In terms of biodiversity, climate change can trigger the migration of species to new locations. Thus, the management of areas between reserves to increase the connectivity of the landscape to facilitate the movement of different species has become important. Climate change has also increased the danger of forest fires in some western states. Fighting these fires often costs more than $1 billion a year. Large wildfires also increase carbon emissions. Varying stream flows is another problem. The impacts of this problem on western public land include water shortages, lack of storage capability to adjust for seasonal rain, forest fires, and decreased forage quantity for wildlife and livestock.

Although carbon sequestration on public land increased substantially under a no-harvest management approach, the existing management patterns may increase harvesting back to the levels of the 1980s, which could turn public forests from carbon sinks into carbon sources. More than one-third of U.S. fossil fuel production takes place on federal public land. The federal government could help reduce fossil fuel use by limiting access to this energy source and by encouraging the use of public land to produce renewable energy such as biomass, geothermal, solar, and wind.

Public opinion on the environment and increased interest group mobilization have increased the awareness of federal agencies about the need to modify their land management practices to account for climate change. Yet actual implementation of new practices has been fraught with budgetary and bureaucratic issues. Slow responses from the agencies have been challenged by environmental groups in courts.

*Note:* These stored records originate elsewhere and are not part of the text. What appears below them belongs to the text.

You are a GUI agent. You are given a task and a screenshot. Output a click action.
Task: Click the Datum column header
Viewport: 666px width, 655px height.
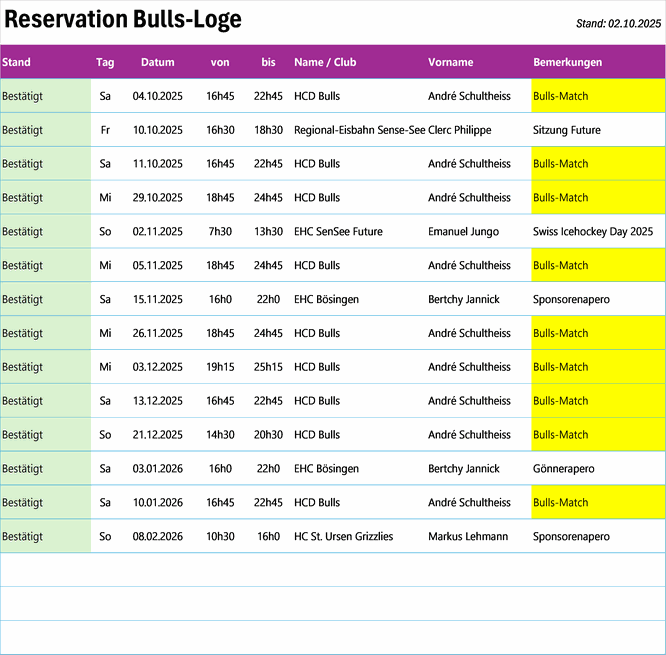(x=157, y=62)
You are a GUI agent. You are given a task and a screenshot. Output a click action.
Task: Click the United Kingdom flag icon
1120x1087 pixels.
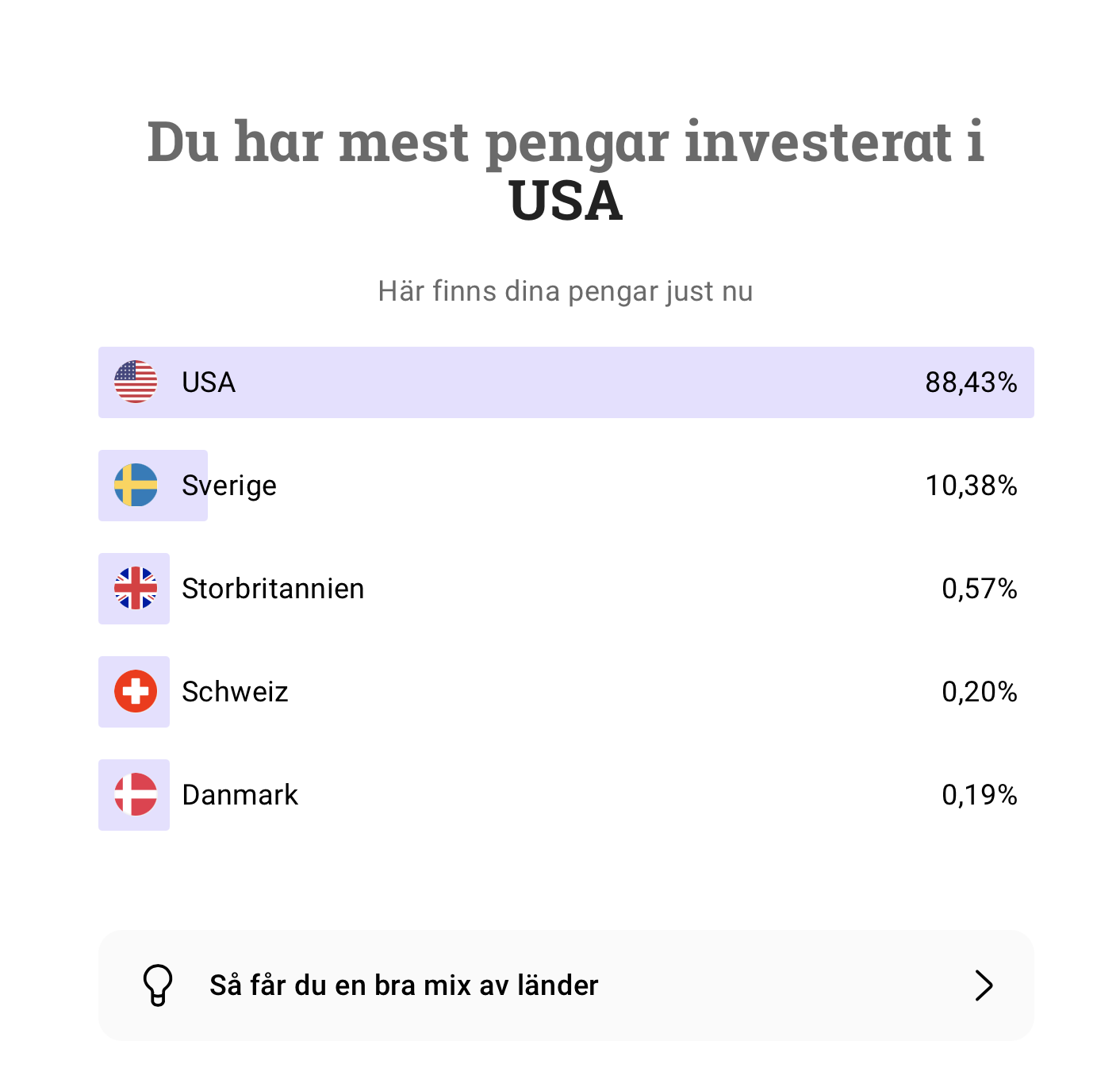(136, 588)
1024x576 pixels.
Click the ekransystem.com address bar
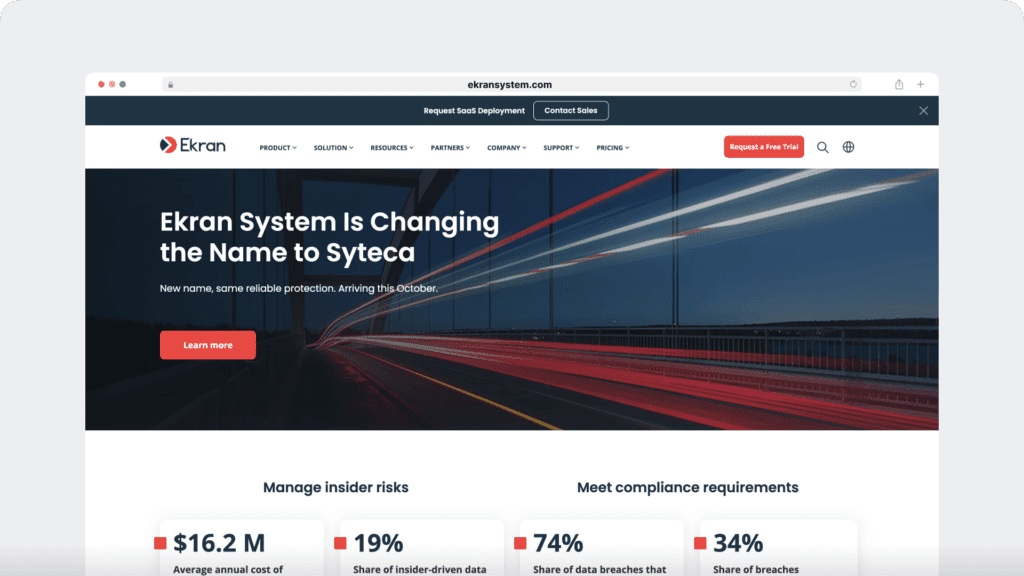(512, 84)
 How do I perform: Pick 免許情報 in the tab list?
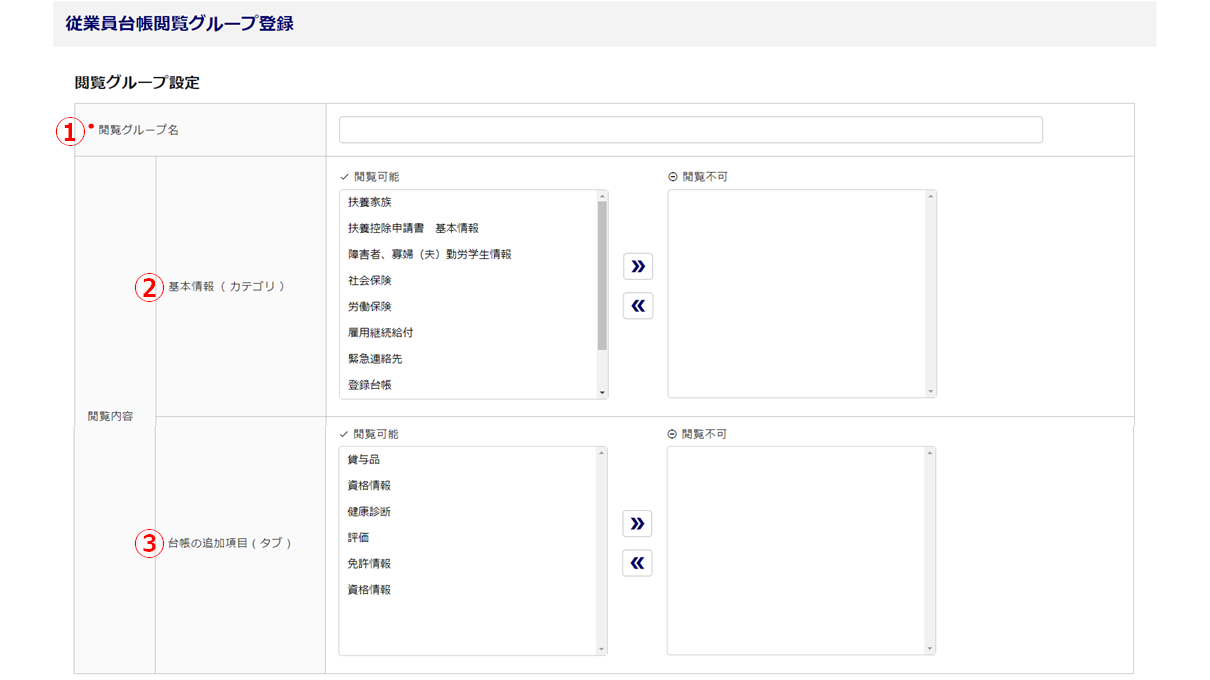tap(369, 563)
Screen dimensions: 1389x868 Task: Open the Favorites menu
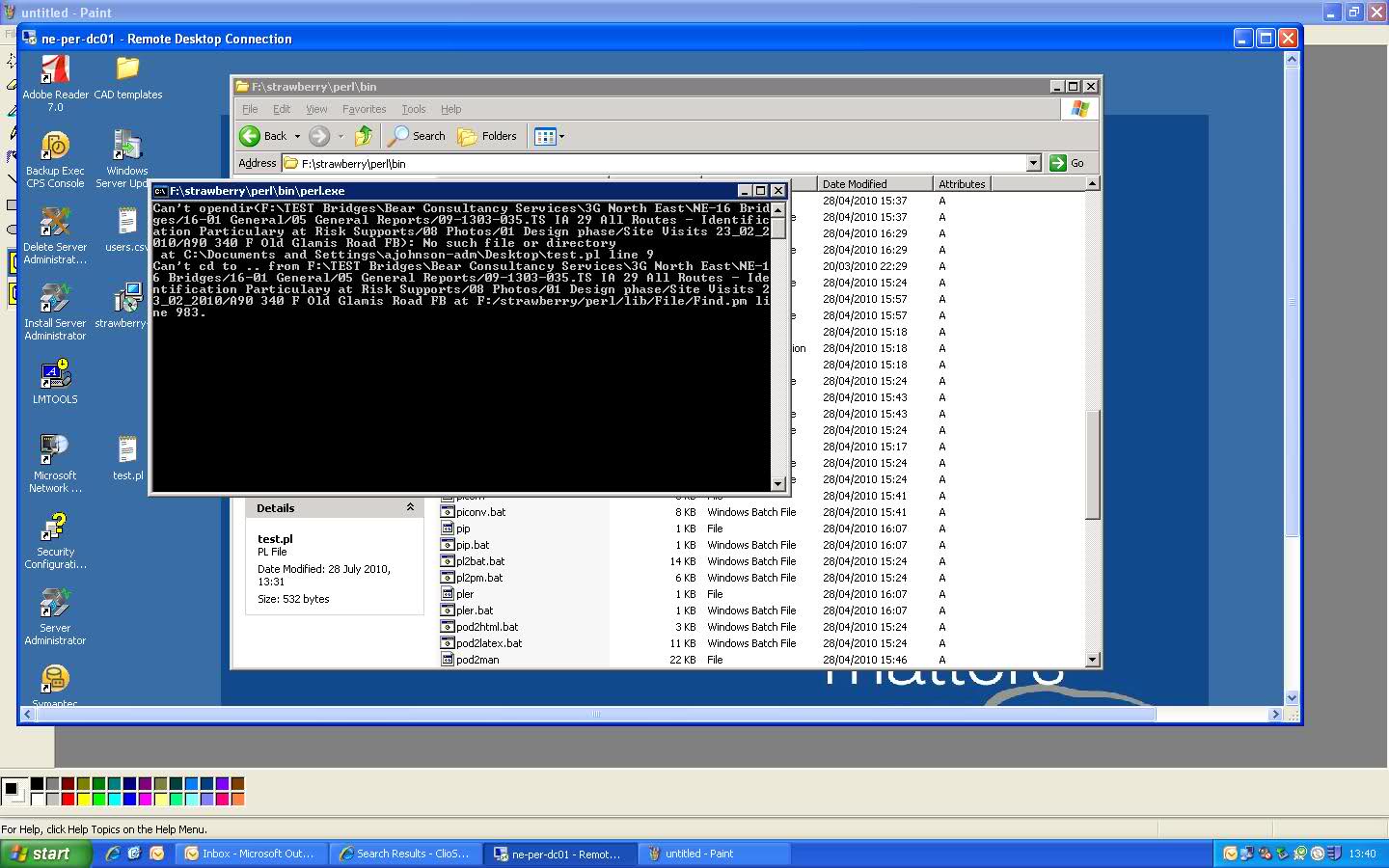pos(364,109)
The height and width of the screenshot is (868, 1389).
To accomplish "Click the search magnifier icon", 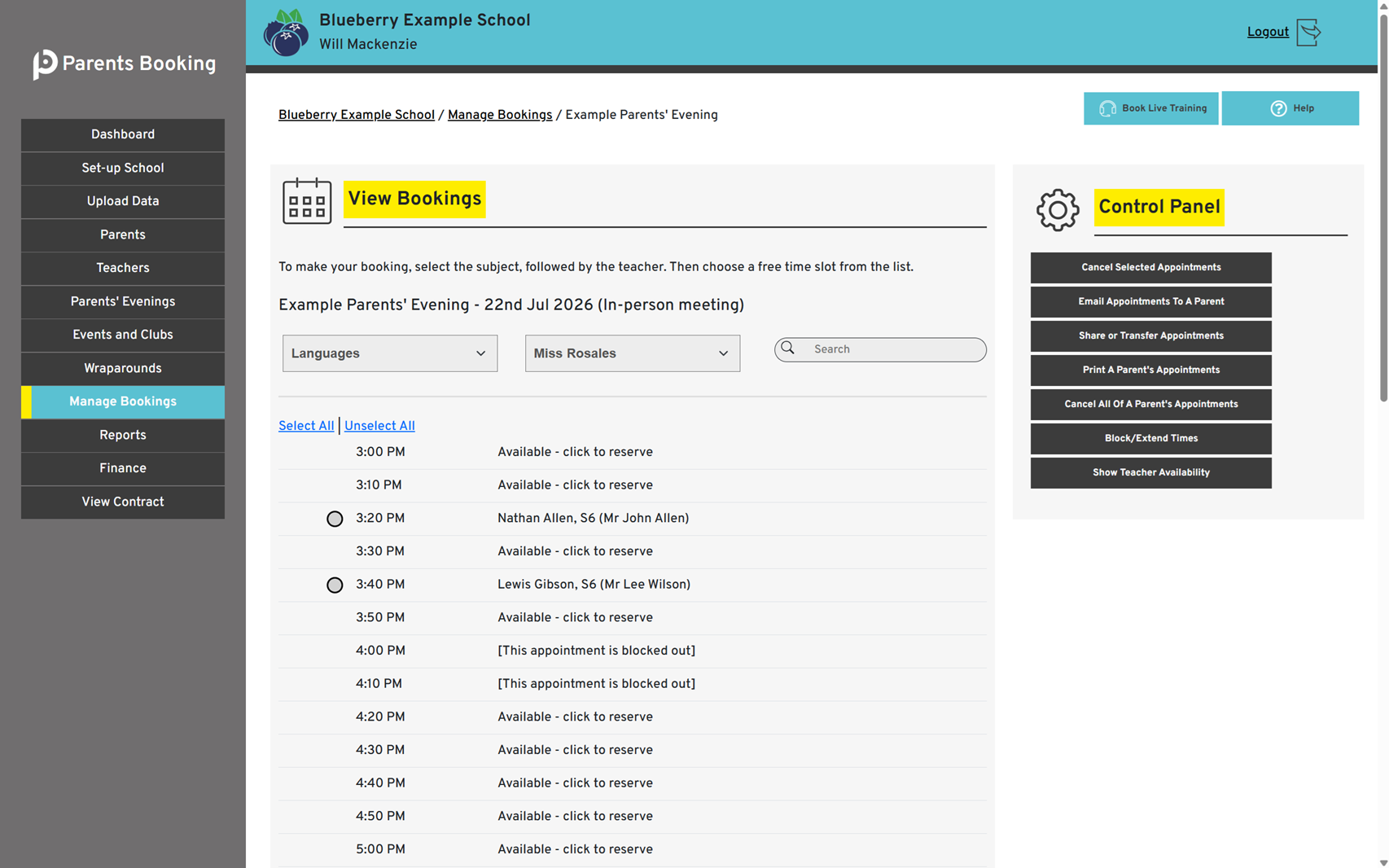I will coord(787,349).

State land ownership and management varies across the country. Some states, such as New York, Florida, and Minnesota, have adopted land management or acquisition plans to combat climate change. The biggest challenge for state land management is the fiduciary responsibility of the states to administer school trust land to specifically benefit K–12 schools or universities. Revenues from these programs go to a permanent fund, with returns distributed to the beneficiaries. Arizona earned more than $16 million from its trust land in 2009 through agricultural, grazing, and mineral leasing and sales. Although laws permit the lease and sale of state trust land for conservation purposes, this use must not adversely affect the financial interest of the beneficiaries.

This paper was presented at the Lincoln Institute’s Land Policy Conference of 2010 and is Chapter 16 of the book Climate Change and Land Policies.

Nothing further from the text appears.